I'm not talking about increased complexity, I'm talking about extremely basic things that take zero extra time, like using the correct data structure. For example, in Python:
In [8]: a = array("i", (x for x in range(1_000_000)))
...: l = [x for x in range(1_000_000)]
...: d = deque(l)
...: for x in (a, l, d):
...: print(f"{sys.getsizeof(x) / 2**20} MiB")
...:
3.902385711669922 MiB
8.057334899902344 MiB
7.868537902832031 MiB
Very similar structures, with very different memory requirements and access speeds. I can count on one hand with no fingers the number of times I've seen an array used.Or knowing that `random.randint` is remarkably slow compared to `random.random()`, which can matter in a hot loop:
In [10]: %timeit math.floor(random.random() * 1_000_000)
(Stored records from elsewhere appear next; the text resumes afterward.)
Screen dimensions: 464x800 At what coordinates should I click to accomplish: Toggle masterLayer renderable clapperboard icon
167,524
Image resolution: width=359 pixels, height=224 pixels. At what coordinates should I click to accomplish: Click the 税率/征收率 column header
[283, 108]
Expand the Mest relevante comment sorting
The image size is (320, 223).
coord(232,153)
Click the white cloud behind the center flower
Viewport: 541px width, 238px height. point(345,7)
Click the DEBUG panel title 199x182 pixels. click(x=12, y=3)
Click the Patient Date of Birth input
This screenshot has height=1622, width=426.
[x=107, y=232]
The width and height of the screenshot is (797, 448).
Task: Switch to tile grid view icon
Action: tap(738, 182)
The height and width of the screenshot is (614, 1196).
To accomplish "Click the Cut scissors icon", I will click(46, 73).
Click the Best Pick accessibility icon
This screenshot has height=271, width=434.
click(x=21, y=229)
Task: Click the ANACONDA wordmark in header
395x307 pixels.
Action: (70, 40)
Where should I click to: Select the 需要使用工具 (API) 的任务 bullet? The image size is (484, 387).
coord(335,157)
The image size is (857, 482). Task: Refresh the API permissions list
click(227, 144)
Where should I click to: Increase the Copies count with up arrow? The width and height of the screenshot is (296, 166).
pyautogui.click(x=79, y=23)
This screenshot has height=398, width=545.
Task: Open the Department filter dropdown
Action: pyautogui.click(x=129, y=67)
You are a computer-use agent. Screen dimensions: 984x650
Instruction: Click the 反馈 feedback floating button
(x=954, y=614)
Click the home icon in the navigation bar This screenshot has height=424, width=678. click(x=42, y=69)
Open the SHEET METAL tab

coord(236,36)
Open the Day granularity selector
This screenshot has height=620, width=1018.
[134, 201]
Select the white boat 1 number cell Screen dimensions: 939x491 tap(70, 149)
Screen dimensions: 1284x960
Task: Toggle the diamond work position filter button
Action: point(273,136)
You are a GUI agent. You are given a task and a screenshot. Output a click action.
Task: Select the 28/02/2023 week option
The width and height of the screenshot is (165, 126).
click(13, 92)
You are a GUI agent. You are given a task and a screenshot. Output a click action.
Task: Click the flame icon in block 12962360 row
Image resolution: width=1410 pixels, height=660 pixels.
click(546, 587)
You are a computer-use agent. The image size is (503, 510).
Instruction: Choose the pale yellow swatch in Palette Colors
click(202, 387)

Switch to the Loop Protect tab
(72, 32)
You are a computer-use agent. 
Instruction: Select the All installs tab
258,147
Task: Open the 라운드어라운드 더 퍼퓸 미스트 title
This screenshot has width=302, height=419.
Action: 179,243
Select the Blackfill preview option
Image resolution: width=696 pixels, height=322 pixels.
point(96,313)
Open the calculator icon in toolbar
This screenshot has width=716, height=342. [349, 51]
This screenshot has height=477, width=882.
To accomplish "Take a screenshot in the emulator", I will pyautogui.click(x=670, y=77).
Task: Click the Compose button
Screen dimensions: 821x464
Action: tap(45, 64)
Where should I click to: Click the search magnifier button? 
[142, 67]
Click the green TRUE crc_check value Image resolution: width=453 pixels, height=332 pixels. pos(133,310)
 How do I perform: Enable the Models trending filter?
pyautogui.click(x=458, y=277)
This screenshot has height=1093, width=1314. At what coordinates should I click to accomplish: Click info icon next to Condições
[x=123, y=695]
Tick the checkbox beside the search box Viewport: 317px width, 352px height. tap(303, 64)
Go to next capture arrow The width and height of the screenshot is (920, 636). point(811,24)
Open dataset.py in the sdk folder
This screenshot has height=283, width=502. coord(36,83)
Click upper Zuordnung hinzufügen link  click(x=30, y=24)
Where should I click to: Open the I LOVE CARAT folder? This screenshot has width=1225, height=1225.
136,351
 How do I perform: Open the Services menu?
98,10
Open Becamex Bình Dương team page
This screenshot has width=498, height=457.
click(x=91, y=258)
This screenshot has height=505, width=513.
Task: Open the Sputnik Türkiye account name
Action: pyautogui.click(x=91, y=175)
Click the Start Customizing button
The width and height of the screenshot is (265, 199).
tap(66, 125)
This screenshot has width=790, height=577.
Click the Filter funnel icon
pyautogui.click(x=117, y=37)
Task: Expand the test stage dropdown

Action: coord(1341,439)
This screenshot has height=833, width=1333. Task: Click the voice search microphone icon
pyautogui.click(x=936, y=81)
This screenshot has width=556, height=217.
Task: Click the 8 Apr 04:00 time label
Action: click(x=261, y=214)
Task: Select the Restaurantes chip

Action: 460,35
31.9 ns ± 0.138 ns per loop (mean ± std. dev. of 7 runs, 10,000,000 loops each)
In [11]: %timeit random.randint(0, 1_000_000)
163 ns ± 0.653 ns per loop (mean ± std. dev. of 7 runs, 10,000,000 loops each)
> All of which will change in a few years, which is fine, if you're also committing to keeping _all that code_ up to date right along with it.With the exception of list comprehension over large ranges slowing down from 3.11 --> now, I don't think there's been much in Python that's become dramatically worse such that you would need to refactor it later (I gather the Javascript community does this ritual every quarter or so). Anything being deprecated has years of warning.